We need to ensure that disabled children are helped, which is why we try to ensure that people claim disability living allowance. We also need to look at the needs of teenage mothers. We have announced a pilot to look at how we can provide them with more support, in combination with the Foyer system, to ensure that they can be lifted out of poverty as well.

Does my right hon. Friend agree that although the Government have done much to eradicate child poverty, there is much to be done? It is a difficult proposition. However, he now has the talents of David Freud in his Department, and I wonder whether he could carefully apply David Freud’s talents to consider a more joined-up approach to child poverty over many more years.

We are, of course, implementing David Freud’s recommendations, and my hon. Friend is right to say that he is advising the Department on exactly how to do that. We welcome anyone’s thoughts on how to abolish child poverty and we shall look to work with the child poverty lobby and anybody else on refreshing our strategy to meet the goal of taking children out of poverty by 2020.

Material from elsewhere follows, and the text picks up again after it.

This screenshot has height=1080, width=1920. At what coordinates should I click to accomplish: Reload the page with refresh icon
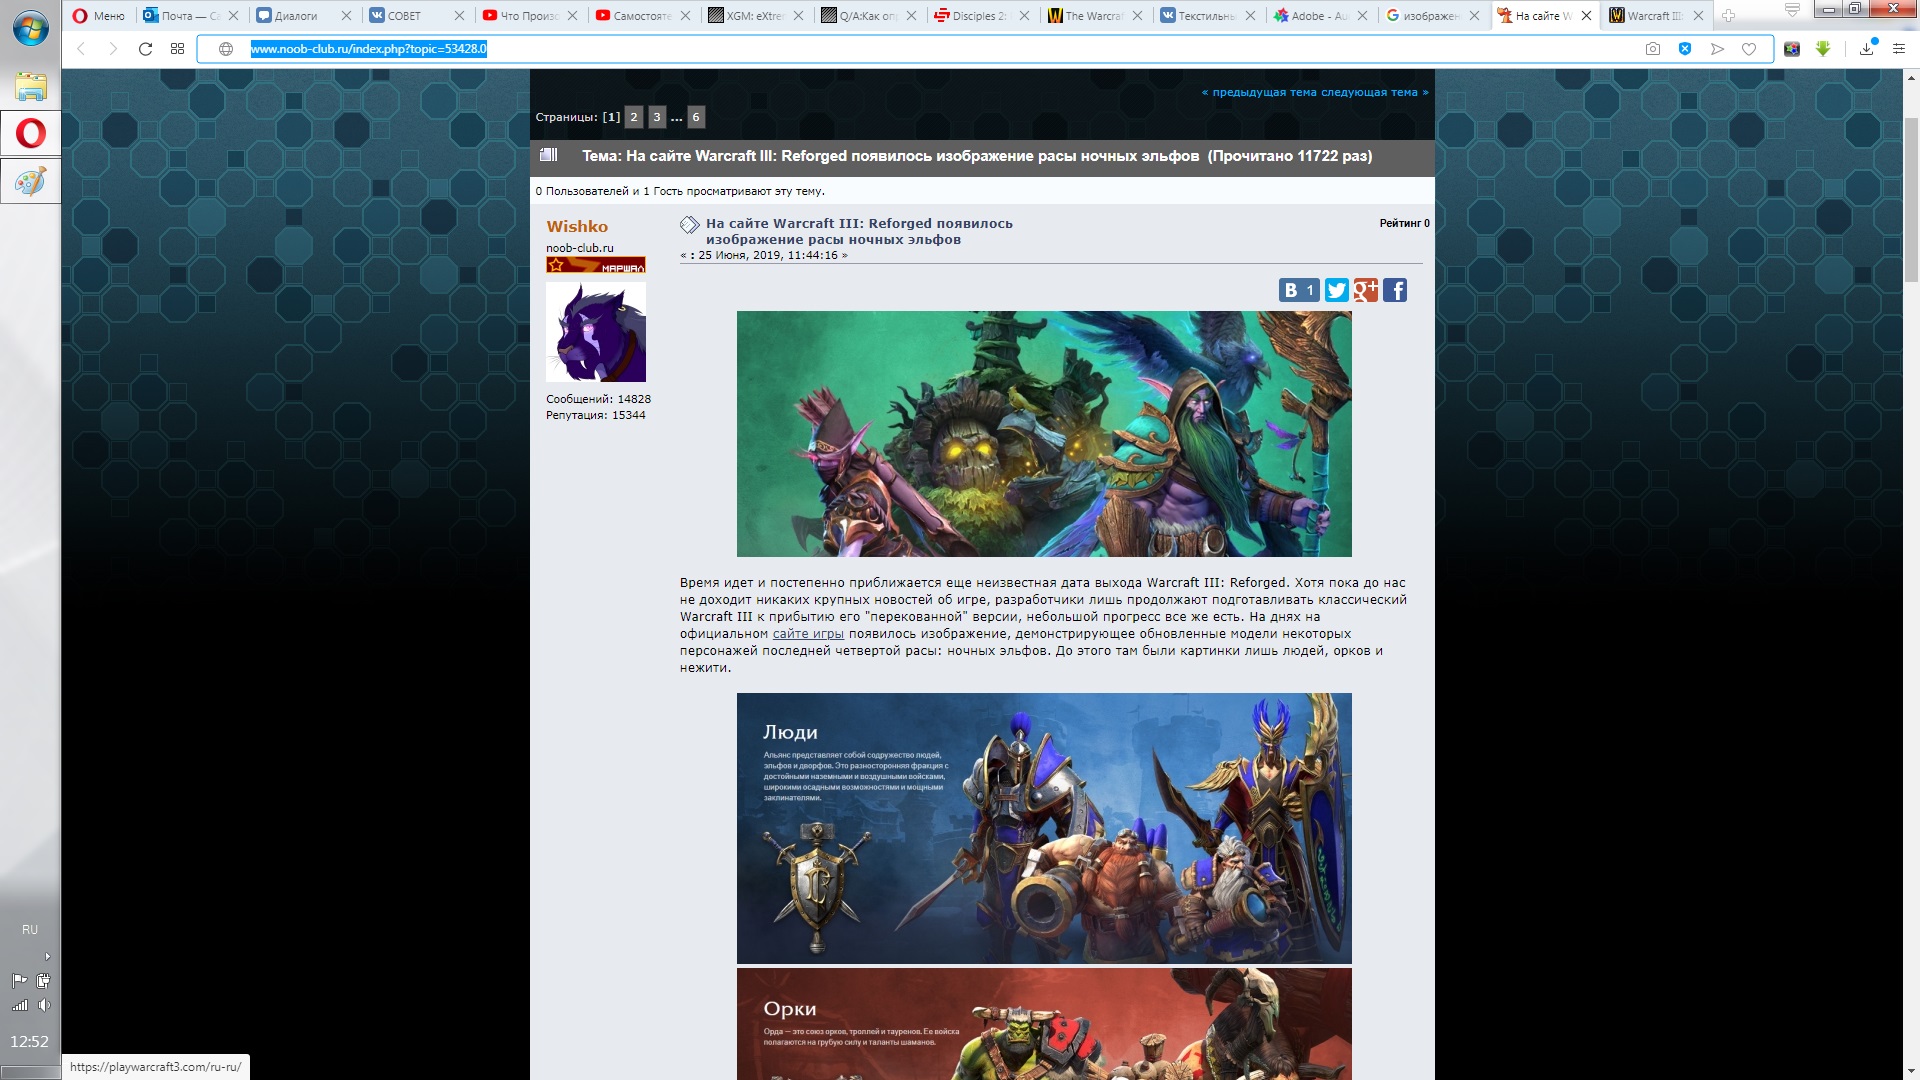(x=145, y=49)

We in my party also want to see child poverty ended by 2020, but believe this vital objective is being undermined by the Government failing fully to recognise and tackle some of the deep-seated causes of child poverty. So, do the Government agree that while poverty contributes to parental separation, single parenthood is also a major cause of poverty? A reduction in the couple penalty would be socially just, so that marriage was no longer increasingly the preserve of the middle classes, which last week’s figures from the Office for National Statistics show to be the case.

I have real respect for the hon. Gentleman, but, frankly, I find that question hypocritical enough to be almost unbearable. The Conservative party is not even—

Order. Please withdraw the term “hypocritical”. The right hon. Gentleman is referring to a Member of the House.

I withdraw. The party of the hon. Member for South-West Bedfordshire (Andrew Selous) will not even sign up to the goal of abolishing child poverty. It has no policy to deliver on that, and it voted against the measures in the Budget. As he knows, those in his party are not committed to that goal, and that difference between what they try to say and their policies will be exposed between now and election day.